(Collected data)

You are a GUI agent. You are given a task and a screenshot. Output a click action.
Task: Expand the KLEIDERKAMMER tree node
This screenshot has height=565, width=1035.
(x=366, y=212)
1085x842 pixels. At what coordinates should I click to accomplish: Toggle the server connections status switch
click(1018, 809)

* * *

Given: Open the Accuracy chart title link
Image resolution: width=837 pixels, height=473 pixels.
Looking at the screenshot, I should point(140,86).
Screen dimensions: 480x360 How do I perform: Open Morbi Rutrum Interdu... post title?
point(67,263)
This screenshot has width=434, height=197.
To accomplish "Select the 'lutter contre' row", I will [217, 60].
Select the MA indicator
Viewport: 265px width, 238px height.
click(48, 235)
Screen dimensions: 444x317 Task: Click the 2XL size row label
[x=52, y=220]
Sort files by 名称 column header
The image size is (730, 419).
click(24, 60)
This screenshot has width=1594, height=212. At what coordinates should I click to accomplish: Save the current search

--

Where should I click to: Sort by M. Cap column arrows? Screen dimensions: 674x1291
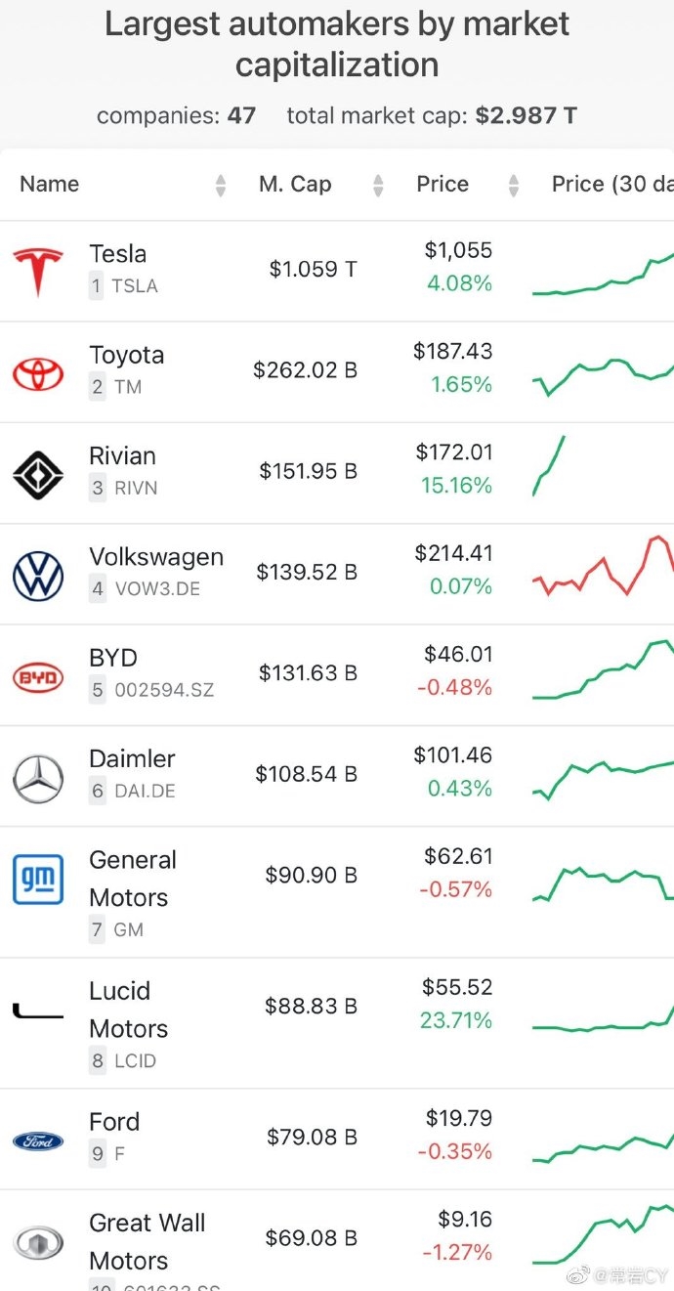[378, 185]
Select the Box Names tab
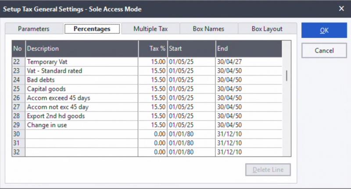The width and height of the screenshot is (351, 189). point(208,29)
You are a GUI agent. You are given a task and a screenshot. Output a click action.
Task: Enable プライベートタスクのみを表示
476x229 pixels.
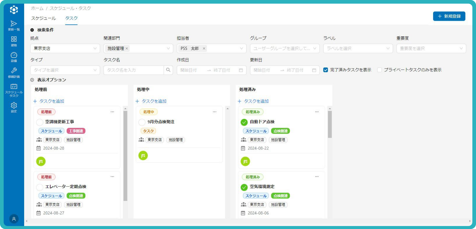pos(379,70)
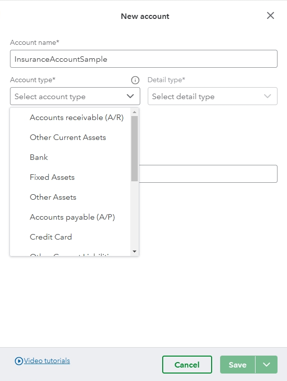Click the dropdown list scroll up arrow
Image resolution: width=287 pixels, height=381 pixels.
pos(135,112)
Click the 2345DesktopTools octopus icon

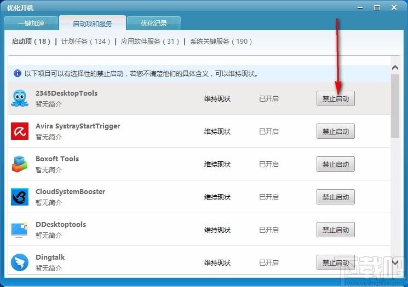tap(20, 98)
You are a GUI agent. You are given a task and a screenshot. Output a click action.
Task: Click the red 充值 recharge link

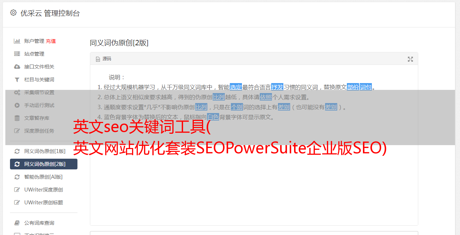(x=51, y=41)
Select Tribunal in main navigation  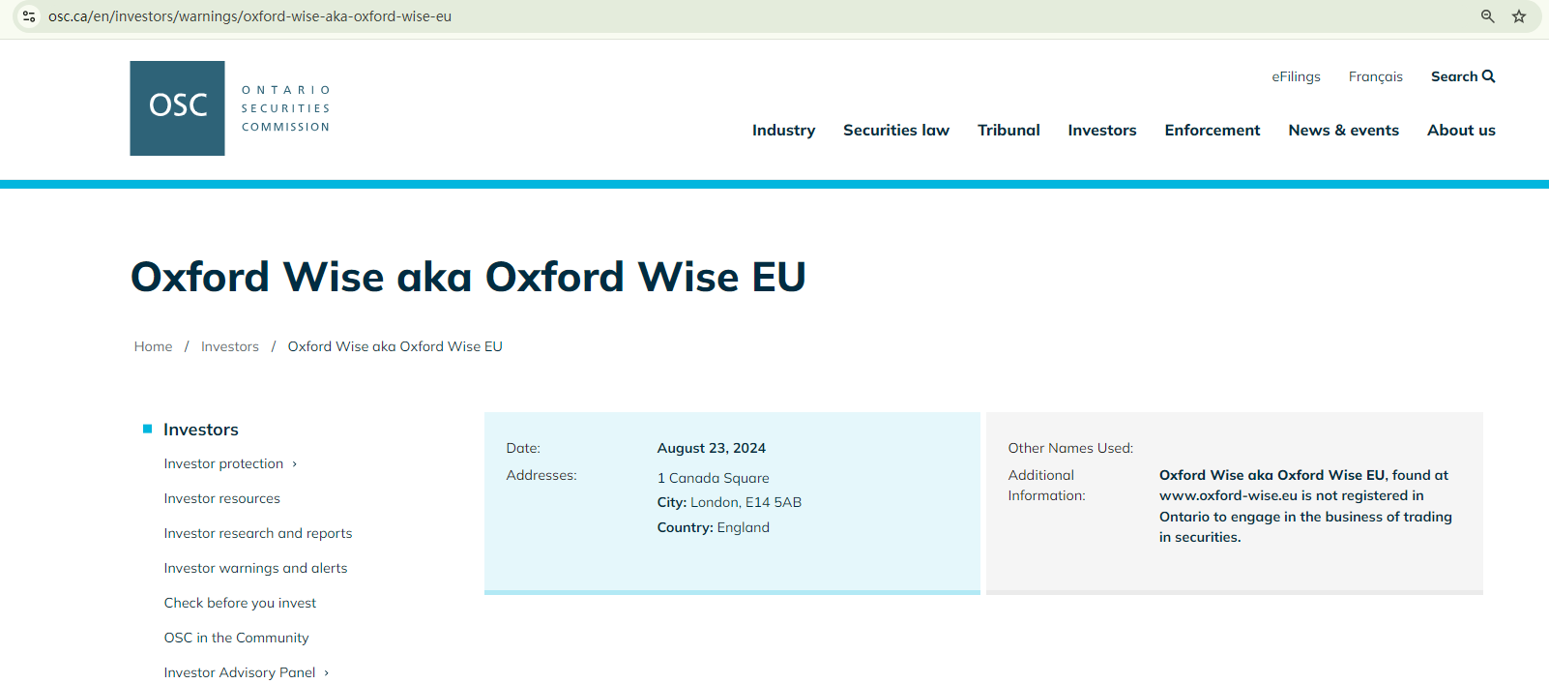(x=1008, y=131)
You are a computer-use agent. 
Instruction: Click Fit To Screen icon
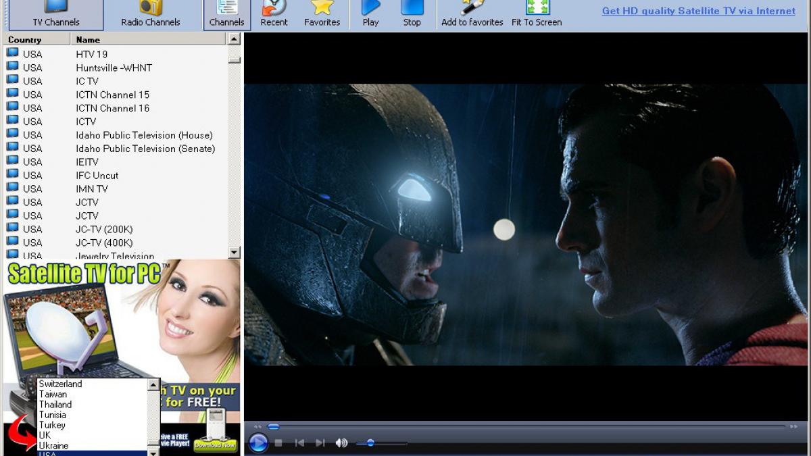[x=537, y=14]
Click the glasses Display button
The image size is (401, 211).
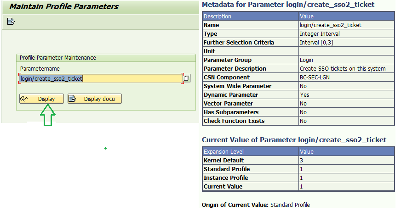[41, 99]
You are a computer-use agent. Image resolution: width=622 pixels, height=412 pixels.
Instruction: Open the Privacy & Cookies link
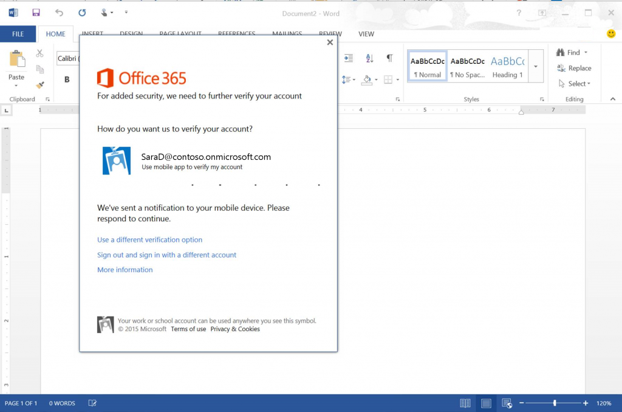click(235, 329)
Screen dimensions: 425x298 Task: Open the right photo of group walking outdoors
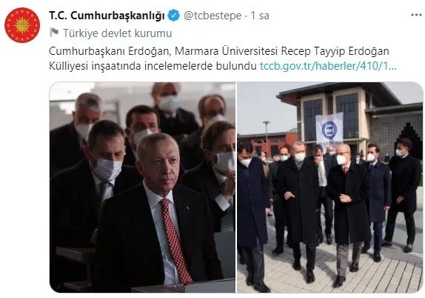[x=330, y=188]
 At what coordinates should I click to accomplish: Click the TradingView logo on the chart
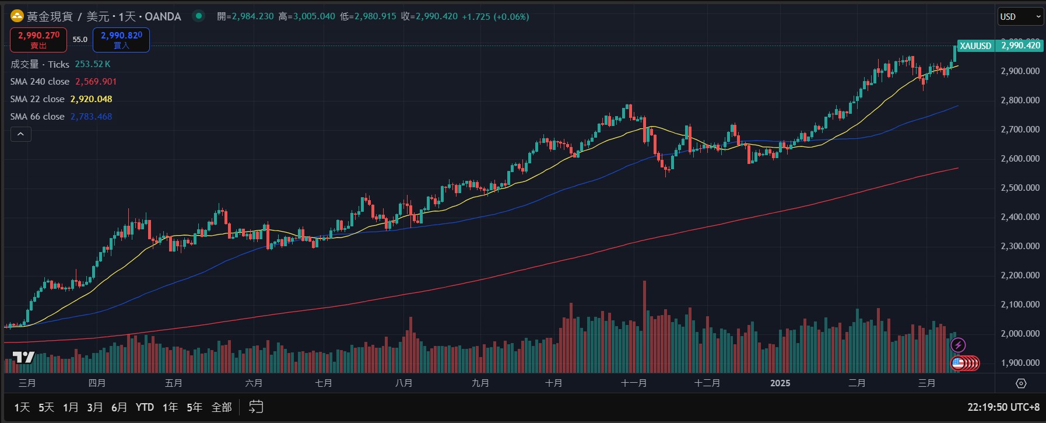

# [WHAT TO DO]
Word for word, restate the lines above from the one with "Instruction: Click Fit To Screen icon" through the one with "At what coordinates should I click to accomplish: Click", keeping both ends and dropping the pictures.

# [SOLUTION TO THIS PROBLEM]
Instruction: Click Fit To Screen icon
[x=537, y=14]
Click the glasses Display button
The image size is (401, 211).
[41, 99]
You are a computer-use agent. Image resolution: width=622 pixels, height=412 pixels.
Instruction: Open the Privacy & Cookies link
click(235, 329)
Screen dimensions: 425x298 Task: Open the right photo of group walking outdoors
[x=330, y=188]
 At what coordinates should I click to accomplish: Click the TradingView logo on the chart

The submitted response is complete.